Le mécanicien navigant avait consciencieusement asséché les réservoirs A et B, une main sur les leviers de commande des robinets réservoirs, un œil sur la pression d’essence en attendant la chute de pression d’essence pour changer de réservoir et ne pas perdre une goutte du précieux carburant.

Les réservoirs C étant bien entamés et notre recherche du terrain restant sans succès, je décide de commencer la descente, de façon à garder de l’énergie moteur d’une part pour alimenter la génération électrique, garder ainsi les instruments de pilotage et les phares et d’autre part pour pouvoir éventuellement sauter au moteur un obstacle qui se présenterai devant au moment du crash, mais sans trop avoir l’espoir de s’en sortir.

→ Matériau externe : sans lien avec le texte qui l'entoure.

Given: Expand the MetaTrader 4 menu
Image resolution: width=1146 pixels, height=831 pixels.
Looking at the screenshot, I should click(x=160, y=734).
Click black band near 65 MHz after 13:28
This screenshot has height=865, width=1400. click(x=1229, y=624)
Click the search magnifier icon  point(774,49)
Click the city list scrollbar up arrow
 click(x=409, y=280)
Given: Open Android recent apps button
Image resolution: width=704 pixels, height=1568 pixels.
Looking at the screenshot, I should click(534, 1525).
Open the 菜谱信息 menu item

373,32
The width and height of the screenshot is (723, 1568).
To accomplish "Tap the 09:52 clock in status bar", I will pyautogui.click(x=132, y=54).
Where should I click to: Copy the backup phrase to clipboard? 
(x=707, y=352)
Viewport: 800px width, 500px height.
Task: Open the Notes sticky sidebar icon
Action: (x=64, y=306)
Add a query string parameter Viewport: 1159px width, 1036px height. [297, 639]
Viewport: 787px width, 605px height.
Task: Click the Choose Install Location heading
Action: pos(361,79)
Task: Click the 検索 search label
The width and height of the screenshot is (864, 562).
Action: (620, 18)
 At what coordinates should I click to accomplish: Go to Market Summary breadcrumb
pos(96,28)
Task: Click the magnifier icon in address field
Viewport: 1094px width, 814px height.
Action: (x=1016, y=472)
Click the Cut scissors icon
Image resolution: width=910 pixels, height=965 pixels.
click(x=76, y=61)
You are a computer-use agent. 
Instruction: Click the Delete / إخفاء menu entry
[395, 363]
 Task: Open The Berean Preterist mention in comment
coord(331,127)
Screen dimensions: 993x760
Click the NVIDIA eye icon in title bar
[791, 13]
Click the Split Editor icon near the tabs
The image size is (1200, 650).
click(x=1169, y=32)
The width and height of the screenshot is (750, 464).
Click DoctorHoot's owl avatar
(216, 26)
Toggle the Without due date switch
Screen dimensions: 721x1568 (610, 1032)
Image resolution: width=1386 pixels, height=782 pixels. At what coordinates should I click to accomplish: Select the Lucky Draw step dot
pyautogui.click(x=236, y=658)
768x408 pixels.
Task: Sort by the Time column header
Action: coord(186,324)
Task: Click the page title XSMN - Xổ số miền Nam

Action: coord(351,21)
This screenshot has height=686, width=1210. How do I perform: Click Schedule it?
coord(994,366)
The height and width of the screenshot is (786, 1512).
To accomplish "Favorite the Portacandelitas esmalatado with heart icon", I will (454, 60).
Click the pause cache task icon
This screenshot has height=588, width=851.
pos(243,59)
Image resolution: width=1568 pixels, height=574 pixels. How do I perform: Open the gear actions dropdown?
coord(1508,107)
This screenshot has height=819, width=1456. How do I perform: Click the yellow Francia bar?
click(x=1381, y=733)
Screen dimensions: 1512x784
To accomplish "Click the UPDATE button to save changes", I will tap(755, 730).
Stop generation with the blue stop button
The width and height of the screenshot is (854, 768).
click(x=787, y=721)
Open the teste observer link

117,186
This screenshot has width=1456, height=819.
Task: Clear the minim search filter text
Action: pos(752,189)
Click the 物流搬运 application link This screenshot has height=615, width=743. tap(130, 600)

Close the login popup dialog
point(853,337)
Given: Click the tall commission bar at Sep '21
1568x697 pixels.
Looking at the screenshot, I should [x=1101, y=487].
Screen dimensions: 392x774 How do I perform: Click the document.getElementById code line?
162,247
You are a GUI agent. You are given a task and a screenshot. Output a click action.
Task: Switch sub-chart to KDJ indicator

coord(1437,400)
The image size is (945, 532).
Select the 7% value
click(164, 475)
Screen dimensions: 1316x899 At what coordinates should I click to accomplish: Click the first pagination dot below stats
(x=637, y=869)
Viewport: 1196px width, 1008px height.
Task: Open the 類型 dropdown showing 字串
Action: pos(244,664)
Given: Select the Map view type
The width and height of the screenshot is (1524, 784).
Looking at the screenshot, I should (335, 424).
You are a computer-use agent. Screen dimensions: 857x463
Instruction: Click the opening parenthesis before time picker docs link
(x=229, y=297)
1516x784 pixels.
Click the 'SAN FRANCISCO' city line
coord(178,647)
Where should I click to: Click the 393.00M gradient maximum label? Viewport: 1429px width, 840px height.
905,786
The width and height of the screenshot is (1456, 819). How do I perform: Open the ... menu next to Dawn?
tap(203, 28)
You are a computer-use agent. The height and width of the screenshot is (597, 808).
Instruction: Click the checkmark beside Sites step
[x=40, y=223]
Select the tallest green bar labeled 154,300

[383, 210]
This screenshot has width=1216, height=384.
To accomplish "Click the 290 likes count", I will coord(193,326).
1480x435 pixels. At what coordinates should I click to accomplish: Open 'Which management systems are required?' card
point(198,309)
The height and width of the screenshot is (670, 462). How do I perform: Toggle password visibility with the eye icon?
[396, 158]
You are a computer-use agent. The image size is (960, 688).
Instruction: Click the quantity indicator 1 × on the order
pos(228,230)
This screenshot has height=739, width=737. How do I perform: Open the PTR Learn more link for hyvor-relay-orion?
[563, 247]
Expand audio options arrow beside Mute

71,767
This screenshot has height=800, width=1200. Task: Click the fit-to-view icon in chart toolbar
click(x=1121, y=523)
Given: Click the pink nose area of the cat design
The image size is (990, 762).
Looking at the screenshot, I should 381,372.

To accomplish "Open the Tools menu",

À ce moment, j’aperçois une lumière brillante qui monte dans le ciel, un phare. Il y avait un autre Noratlas sur le terrain et averti il venait de décoller pour nous venir en aide. Nous étions très proches du terrain et seule la brume nous empêchait de le voir.

Au sol nous avons retrouvé l’équipage qui, avec son phare d’atterrissage, nous a indiqué la position du terrain, et aussi l’équipage d’Air France qui regrettait de n’avoir pu nous assister plus longtemps.

Après cette aventure, la hiérarchie a convenu que faire les In-Amguel de nuit n’était pas raisonnable, ils ont été abandonnés. De jour le désert présente assez de points de repères pour assurer une navigation tranquille.